Looking at the individual providers, the slowest one is AWS. get_user_identities constantly takes >1 second in my 5 runs. Meanwhile, the _unsupported_features_for_resources of Kubernetes involves RPC calls to list Nodes, which would have unpredictable latency (in my test, I used a local Kind cluster on my laptop, so the network latency is stable and minimal).

According to above investigation, I'd like to break down this issue into several sub issues:

  1. make get_feasible_launchable_resources concurrent, which I think is the most crucial part as it affects the scalability in multi-cloud scenario;

  2. dive into the get_feasible_launchable_resources impl of each provider and investigate whether there are available optimizations, especially for AWS and K8S;

  3. ~~(for long-term observability) replace the home-made timeline.Event with trace standards of OpenTelemetry, so that the performance can be analyzed and tracked more easily.~~ UPDATE(2024-12-20): My previous understanding is wrong, just read the standards timeline.py follows and found it can be visualized by various tools. It is nice and we really need to document it in our dev guide~

@concretevitamin @Michaelvll would you please kindly review this approach?

aylei avatar Dec 17 '24 15:12 aylei

That sounds great @aylei! Thanks for sharing the detailed analysis. Let's work on the proposals you mentioned. : )

Michaelvll avatar Dec 17 '24 23:12 Michaelvll

That sounds great @aylei! Thanks for sharing the detailed analysis. Let's work on the proposals you mentioned. : )

Thanks @Michaelvll! I will push forward.

aylei avatar Dec 18 '24 13:12 aylei

With https://github.com/skypilot-org/skypilot/pull/4483 close to merge, I'd like to share my thoughts on the aws and k8s part.

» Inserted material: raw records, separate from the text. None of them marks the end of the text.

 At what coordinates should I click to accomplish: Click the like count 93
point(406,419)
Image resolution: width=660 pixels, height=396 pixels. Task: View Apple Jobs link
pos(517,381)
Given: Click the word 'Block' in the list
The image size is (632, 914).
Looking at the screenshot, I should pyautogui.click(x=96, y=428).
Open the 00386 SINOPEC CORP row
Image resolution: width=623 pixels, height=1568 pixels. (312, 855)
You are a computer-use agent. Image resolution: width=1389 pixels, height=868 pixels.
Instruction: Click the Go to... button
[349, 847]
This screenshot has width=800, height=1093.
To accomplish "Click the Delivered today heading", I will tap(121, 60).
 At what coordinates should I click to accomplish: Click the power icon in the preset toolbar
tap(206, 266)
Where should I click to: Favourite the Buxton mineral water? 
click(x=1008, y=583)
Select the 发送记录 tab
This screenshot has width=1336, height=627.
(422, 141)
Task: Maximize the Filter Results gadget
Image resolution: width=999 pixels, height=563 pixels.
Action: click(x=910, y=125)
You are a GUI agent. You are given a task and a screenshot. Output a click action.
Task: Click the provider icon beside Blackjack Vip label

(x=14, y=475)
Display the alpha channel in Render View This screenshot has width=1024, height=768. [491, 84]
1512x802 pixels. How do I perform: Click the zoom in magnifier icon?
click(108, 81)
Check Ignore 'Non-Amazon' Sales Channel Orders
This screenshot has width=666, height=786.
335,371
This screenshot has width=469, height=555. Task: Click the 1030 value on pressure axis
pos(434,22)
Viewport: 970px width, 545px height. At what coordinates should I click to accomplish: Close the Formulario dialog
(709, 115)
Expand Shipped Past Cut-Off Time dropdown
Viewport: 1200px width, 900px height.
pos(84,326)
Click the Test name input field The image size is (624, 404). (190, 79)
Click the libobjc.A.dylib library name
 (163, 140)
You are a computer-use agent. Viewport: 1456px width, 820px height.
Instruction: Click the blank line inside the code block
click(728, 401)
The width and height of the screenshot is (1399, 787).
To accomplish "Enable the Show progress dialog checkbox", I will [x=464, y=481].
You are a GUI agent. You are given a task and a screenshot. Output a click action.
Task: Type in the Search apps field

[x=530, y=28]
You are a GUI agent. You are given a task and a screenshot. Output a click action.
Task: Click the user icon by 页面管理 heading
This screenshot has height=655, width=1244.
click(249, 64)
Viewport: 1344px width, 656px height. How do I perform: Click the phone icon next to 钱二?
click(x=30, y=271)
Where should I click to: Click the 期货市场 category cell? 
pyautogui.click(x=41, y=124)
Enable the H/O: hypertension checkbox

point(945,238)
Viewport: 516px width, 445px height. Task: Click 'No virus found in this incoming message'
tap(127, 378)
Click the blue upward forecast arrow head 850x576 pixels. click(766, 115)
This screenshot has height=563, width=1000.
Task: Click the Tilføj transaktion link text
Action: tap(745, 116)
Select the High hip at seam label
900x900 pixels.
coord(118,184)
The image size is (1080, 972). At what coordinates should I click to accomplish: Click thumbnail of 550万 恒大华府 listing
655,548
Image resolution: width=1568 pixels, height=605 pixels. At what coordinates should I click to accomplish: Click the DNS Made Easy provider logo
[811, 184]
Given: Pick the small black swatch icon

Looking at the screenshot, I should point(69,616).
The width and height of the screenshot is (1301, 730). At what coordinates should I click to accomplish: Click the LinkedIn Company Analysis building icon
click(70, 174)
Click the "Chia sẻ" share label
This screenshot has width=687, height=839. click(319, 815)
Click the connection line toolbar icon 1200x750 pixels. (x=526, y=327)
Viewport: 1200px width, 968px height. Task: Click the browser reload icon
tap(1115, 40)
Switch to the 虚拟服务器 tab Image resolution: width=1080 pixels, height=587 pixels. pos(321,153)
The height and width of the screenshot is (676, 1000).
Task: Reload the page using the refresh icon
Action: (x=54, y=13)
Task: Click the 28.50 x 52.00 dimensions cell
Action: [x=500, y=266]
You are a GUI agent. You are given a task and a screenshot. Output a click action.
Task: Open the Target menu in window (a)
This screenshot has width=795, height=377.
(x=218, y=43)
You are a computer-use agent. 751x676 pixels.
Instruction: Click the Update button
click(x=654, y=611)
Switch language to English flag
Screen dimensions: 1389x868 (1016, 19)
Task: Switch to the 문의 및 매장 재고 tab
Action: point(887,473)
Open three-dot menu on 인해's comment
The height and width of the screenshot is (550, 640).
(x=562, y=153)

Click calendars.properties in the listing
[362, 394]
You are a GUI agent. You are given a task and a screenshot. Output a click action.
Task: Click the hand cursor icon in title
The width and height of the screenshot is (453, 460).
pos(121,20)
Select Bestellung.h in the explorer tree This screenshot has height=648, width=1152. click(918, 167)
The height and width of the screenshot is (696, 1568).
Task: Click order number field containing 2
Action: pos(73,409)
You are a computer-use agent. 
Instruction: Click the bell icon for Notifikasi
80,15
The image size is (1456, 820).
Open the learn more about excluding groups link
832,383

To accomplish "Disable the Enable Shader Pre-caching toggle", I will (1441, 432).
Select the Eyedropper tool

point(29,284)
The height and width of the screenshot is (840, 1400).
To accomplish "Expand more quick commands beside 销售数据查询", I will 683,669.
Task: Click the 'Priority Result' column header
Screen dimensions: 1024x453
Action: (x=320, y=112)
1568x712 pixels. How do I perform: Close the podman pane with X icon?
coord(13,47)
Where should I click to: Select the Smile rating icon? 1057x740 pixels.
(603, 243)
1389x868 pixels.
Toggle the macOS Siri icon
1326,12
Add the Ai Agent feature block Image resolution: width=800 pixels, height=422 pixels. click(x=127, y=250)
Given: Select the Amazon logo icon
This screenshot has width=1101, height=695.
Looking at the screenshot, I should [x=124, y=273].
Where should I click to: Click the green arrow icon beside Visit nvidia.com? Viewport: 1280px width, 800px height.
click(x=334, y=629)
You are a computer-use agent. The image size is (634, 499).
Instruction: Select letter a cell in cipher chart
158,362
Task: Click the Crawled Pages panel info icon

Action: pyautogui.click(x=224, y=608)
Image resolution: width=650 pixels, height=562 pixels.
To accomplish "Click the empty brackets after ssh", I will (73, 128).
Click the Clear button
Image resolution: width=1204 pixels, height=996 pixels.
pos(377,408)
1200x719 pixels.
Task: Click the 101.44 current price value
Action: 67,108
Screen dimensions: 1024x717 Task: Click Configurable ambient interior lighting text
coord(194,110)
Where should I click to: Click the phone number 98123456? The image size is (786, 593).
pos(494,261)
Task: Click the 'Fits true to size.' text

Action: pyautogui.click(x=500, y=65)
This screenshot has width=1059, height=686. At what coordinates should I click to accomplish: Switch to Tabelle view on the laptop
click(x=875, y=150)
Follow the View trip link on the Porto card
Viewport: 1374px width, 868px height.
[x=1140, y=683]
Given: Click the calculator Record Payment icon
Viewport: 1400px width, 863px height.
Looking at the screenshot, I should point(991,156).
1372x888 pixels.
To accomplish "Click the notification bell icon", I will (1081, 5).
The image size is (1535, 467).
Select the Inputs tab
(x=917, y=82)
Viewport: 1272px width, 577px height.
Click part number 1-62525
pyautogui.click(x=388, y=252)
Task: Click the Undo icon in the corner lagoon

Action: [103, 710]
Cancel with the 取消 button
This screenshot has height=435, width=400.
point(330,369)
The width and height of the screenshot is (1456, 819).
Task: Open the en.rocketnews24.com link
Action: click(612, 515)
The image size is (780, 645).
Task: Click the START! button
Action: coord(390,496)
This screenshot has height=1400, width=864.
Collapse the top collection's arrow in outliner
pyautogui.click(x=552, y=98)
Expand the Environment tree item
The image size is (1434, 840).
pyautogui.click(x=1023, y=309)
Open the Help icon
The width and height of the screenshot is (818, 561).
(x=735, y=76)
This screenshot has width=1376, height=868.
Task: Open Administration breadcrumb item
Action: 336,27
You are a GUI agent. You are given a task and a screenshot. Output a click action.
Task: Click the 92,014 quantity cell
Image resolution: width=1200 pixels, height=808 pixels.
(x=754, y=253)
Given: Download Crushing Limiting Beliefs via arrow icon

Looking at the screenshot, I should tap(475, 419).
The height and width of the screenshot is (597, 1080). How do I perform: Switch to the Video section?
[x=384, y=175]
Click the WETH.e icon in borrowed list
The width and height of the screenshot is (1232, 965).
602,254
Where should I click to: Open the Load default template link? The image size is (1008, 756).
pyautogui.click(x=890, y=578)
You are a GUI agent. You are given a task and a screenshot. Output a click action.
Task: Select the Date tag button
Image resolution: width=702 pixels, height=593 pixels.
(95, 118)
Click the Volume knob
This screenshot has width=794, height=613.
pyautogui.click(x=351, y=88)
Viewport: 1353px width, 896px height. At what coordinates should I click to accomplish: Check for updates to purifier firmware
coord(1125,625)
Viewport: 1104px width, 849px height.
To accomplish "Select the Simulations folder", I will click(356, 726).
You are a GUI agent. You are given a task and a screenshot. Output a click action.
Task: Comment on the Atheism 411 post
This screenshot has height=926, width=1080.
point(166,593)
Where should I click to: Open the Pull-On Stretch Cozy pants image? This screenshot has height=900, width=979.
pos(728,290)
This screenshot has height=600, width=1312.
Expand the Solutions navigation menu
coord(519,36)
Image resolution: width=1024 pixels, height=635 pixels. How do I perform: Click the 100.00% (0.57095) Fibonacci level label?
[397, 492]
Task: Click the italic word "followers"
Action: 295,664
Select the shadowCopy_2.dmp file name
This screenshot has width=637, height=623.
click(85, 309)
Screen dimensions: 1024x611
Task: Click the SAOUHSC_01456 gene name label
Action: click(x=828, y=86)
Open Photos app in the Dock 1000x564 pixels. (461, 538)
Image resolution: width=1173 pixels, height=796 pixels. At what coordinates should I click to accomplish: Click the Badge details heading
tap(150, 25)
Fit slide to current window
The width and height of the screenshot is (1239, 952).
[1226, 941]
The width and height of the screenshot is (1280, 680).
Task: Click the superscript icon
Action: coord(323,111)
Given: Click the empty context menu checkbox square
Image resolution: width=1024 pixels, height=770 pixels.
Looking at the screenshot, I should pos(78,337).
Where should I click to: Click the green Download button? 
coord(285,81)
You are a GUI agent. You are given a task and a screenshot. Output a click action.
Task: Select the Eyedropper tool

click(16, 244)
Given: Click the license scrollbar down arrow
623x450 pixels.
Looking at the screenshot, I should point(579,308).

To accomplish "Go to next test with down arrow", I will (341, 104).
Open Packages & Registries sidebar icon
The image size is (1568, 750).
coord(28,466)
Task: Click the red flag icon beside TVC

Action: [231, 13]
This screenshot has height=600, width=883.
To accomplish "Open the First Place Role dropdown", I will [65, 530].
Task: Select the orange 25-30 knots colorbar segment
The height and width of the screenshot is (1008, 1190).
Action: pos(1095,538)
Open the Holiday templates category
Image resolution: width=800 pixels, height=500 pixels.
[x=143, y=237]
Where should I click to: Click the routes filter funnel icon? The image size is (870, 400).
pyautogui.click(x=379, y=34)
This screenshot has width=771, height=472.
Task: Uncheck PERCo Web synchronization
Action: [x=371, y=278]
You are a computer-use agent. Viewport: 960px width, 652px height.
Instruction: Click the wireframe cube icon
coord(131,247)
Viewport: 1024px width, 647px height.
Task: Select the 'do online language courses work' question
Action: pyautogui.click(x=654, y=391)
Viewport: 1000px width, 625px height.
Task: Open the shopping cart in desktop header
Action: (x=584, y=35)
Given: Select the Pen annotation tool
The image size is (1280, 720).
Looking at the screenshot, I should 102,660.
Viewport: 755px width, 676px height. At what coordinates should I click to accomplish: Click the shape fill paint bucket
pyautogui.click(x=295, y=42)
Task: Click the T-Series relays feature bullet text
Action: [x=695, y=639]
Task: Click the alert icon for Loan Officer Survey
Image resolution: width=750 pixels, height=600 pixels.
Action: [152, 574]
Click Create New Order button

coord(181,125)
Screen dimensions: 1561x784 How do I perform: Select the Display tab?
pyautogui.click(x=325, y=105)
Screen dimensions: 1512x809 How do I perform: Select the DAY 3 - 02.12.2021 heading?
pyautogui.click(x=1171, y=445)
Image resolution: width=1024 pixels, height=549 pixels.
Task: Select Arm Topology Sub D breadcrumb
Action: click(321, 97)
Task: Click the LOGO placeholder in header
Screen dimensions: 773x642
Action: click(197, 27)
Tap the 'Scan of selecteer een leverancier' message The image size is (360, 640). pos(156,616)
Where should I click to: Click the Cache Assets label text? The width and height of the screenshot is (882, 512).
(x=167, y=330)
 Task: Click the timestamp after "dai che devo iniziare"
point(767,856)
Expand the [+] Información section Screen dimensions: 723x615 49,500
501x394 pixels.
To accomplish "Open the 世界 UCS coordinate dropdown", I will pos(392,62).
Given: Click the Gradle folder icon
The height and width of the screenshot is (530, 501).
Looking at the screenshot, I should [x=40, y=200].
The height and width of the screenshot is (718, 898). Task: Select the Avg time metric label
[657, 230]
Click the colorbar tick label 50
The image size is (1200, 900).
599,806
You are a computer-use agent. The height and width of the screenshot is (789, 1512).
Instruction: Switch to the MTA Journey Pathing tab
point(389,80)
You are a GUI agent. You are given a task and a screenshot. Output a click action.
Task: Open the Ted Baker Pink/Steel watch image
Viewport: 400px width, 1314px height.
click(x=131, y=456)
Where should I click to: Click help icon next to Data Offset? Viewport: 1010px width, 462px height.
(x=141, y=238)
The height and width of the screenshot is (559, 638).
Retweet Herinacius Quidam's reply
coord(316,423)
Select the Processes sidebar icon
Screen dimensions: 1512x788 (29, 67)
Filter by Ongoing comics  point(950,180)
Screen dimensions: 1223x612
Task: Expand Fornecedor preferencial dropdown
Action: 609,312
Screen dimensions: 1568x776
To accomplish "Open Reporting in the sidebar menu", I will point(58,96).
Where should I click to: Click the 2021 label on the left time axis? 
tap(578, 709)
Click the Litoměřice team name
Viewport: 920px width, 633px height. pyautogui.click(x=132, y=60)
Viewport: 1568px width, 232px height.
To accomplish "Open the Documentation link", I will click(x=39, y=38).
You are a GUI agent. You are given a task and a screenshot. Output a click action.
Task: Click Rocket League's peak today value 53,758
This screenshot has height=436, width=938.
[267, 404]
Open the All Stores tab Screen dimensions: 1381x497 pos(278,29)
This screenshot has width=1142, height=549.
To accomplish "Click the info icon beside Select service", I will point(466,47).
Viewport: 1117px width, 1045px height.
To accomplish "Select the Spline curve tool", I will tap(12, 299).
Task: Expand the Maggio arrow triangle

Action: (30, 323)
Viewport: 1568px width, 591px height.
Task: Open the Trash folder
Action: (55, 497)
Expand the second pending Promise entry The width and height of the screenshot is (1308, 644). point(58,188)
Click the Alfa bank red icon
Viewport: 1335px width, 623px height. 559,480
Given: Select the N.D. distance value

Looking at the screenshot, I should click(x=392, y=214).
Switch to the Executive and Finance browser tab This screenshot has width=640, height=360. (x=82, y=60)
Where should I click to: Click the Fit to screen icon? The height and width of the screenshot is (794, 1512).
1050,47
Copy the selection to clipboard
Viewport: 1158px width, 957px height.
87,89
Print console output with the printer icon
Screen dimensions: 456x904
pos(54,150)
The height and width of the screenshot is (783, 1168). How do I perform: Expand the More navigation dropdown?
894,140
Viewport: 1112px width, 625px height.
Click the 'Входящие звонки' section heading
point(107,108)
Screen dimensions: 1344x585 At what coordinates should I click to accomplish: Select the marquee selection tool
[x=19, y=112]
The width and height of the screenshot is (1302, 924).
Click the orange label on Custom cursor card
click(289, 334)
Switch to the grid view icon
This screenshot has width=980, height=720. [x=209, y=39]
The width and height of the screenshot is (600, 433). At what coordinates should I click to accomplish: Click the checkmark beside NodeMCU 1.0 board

As far as I understand, in order to build an accurate optimizer table, AWS identity and K8S node info are necessary. Since they are now fetched via RPC in parallel, let's focus on the slower AWS call (which is the bottle in parallelization, cost ~1s). An natural idea is to cache the result between sky launch calls in sqlite or local filesystem. However, I think there is no reasonable cache key option. A possible solution is to hash the output of aws configure list as the cache key:

$ aws configure list
      Name                    Value             Type    Location
      ----                    -----             ----    --------
   profile                <not set>             None    None
access_key     ****************ISWR shared-credentials-file
secret_key     ****************5EEV shared-credentials-file
    region                us-west-2      config-file    ~/.aws/config

$ aws configure list help
NAME
       list -

DESCRIPTION
       Lists the profile, access key, secret key, and region configuration
       information used for the specified profile. For each configuration
       item, it shows the value, where the configuration value was retrieved,
       and the configuration variable name.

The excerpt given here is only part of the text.